Although it would take more than a century after the British takeover of New Netherland in 1664 for the English language to replace Dutch in Albany, this process was accelerated by the presence of British troops in and around Albany during the French-and-Indian War (1754–1763). Westerlo's switch from Dutch to English in his Memoirs in 1782 and the addition of English as a language in which he preached laid his conflicting feelings about the use of Dutch bare: he did not want to disappoint the elderly members of his congregation, while at the same time realizing that hanging on to Dutch would lead to the loss of the non-Dutch-speaking part of the population for the Dutch Reformed Church in Albany.

Westerlo also led his large, politically divided congregation, with its powerful consistory and with many influential members, to a solution in the Coetus-Conferentie conflict, and later on the issue of whether the congregation in Albany should join the other North American congregations under the Plan of Union proposed by the Classis of Amsterdam.

When Westerlo's congregation finally joined the Union of Dutch Reformed Churches in 1785, he was immediately chosen to be president of the General Synod.
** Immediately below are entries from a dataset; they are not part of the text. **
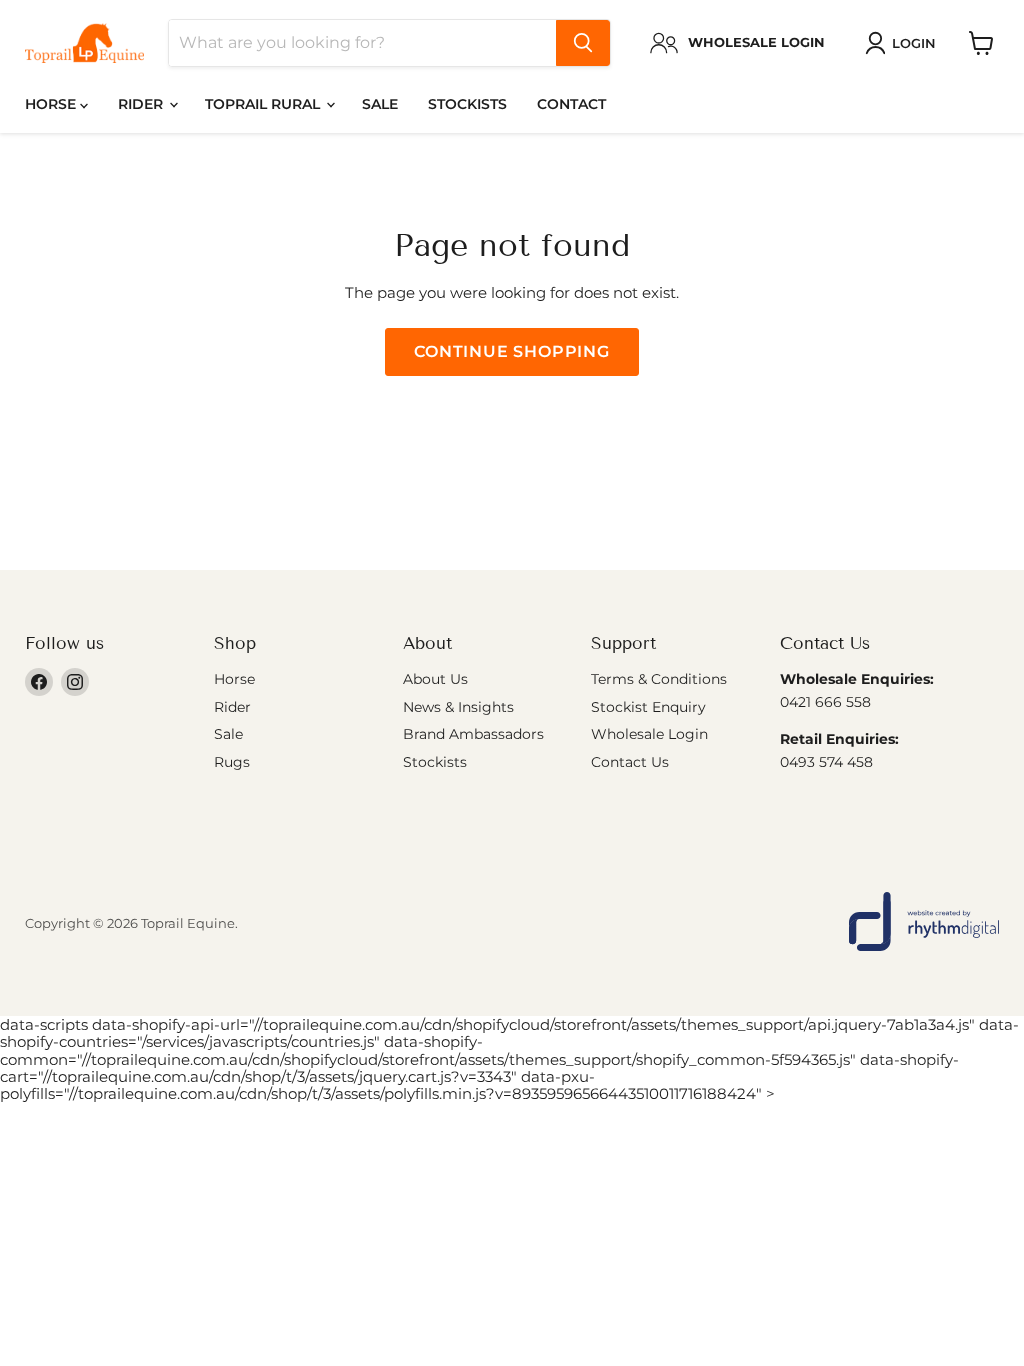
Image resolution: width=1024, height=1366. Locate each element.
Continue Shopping (512, 351)
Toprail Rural (264, 104)
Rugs (232, 762)
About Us (435, 679)
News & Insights (458, 707)
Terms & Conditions (659, 679)
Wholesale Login (649, 734)
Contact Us (630, 762)
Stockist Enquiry (648, 707)
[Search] (583, 43)
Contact (571, 104)
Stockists (467, 104)
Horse (52, 104)
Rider (142, 104)
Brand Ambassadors (473, 734)
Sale (380, 104)
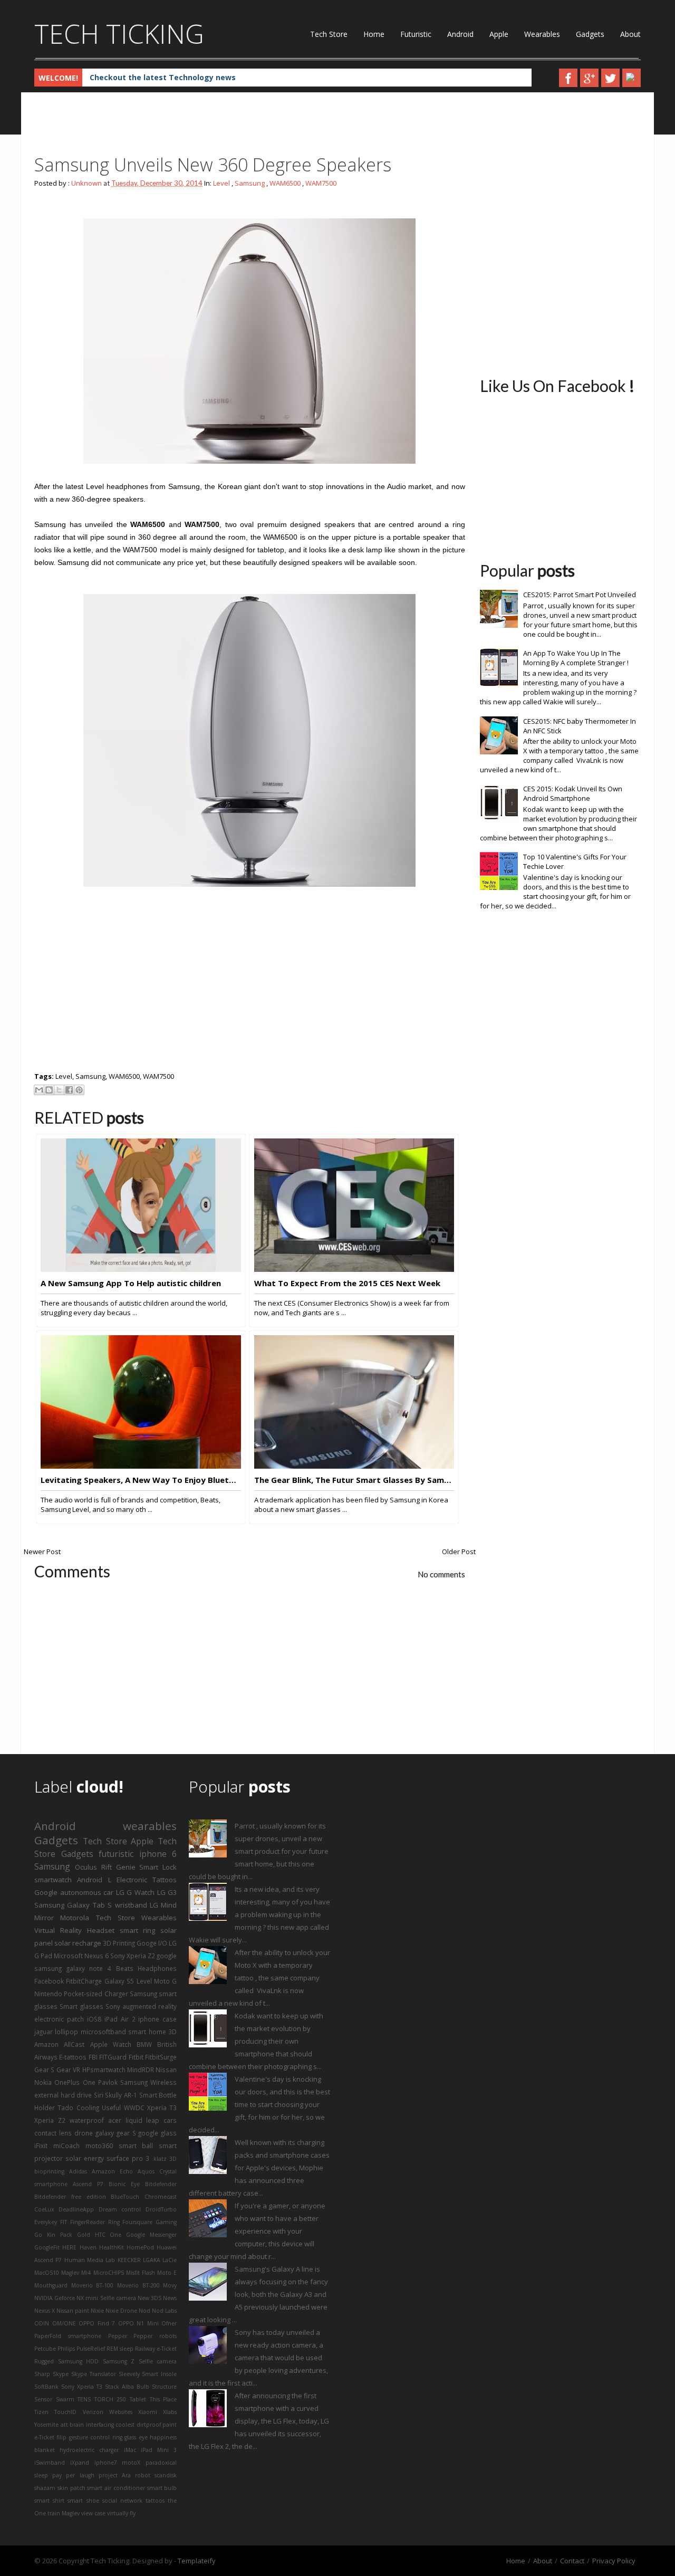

Perhaps for this reason, but also to be celebrated for his efforts towards education, he was made an honorary doctor of theology by the College of New Jersey, now Princeton University, that same year.

Another delicate issue in which Westerlo carefully guided his congregation was its position with regard to the War of Independence. The War put the Dutch Reformed pastors at risk. During the Revolution, he sympathized with the patriots, and delivered the address of welcome when General Washington visited Albany in 1782.

Westerlo died in Albany on December 26, 1790 and was buried at Albany Rural Cemetery.

==Legacy==

In 1984, Howard Hageman called Eilardus Westerlo "Albany’s Dutch Pope", acknowledging his role as a successful representative of his church community in the quickly changing world of Revolutionary North America.

The town of Westerlo in Albany County is named for him.

Westerlo Street in the city of Albany is also named for him.

== Writings ==
Among his correspondents, Westerlo numbered the Rev. Ezra Stiles, president of Yale, to whom he frequently wrote in Latin and Hebrew. Westerlo left in manuscript an autobiography containing references to the years between 1761 and 1790, Greek and Hebrew lexicons, complete, and a translation from the Dutch of Robert Alberthoma's “Catechism” (1790; 2d ed., 1805).

== Family ==

In 1775, Westerlo married Catharine Livingston, daughter of Philip Livingston ("the Signer") and widow of Stephen Van Rensselaer II. Their son, Rensselaer Westerlo, was elected to the United States Congress.

His stepsons Stephen Van Rensselaer III (1764-1839) and Philip Schuyler Van Rensselaer (1767-1824) were also active in business and government: Stephen was a Congressman and served as Lieutenant Governor of New York from 1795 to 1801, and founded Rensselaer Polytechnic Institute in 1824. Philip was Mayor of Albany from 1799 to 1816 and 1819 to 1820.